> EXERCISE DIRECTIONS
After finding "Given: Select Devices" in a line below, print that line and the rest of the lines exactly, leaving out all pictures.

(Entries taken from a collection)
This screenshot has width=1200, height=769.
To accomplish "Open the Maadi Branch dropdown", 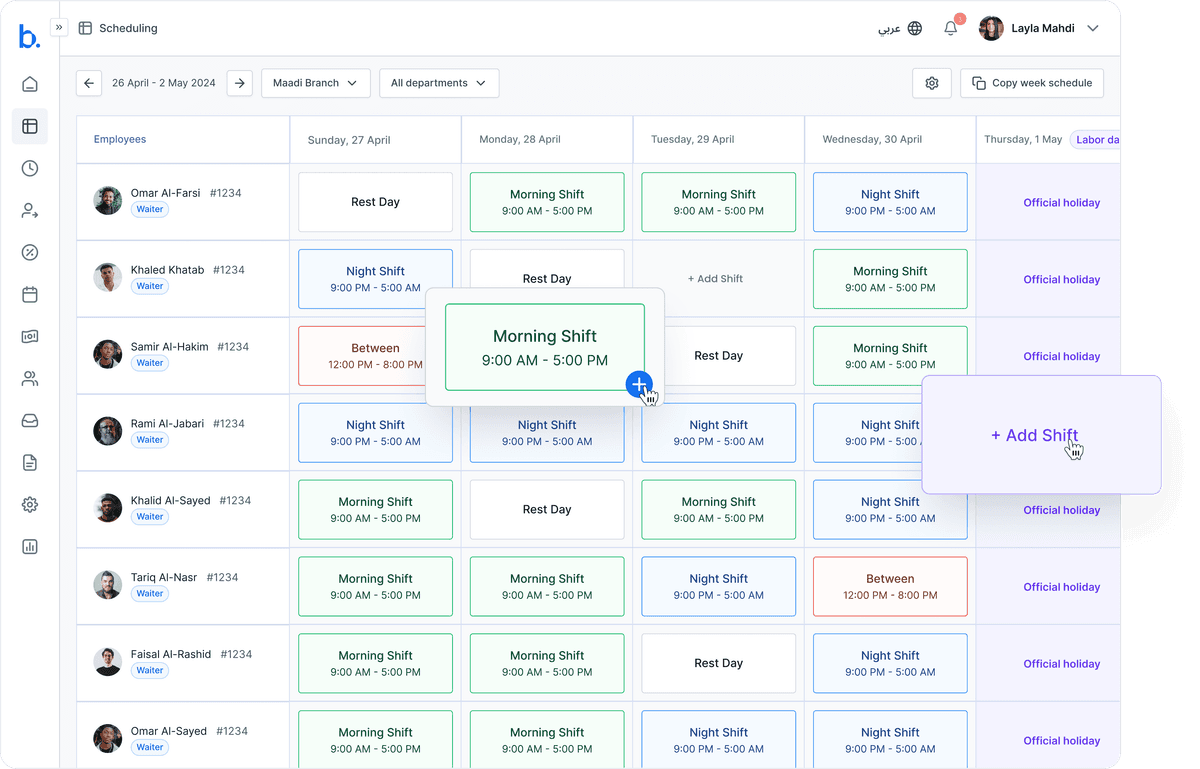I will (315, 83).
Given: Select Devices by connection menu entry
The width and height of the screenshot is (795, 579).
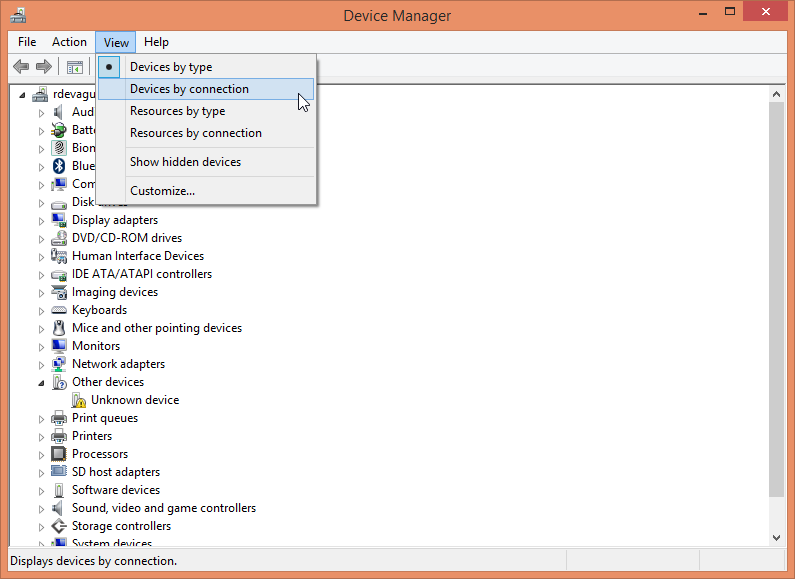Looking at the screenshot, I should click(x=189, y=89).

> RESPONSE
Given: Select Devices by connection menu entry
The width and height of the screenshot is (795, 579).
Looking at the screenshot, I should click(x=189, y=89).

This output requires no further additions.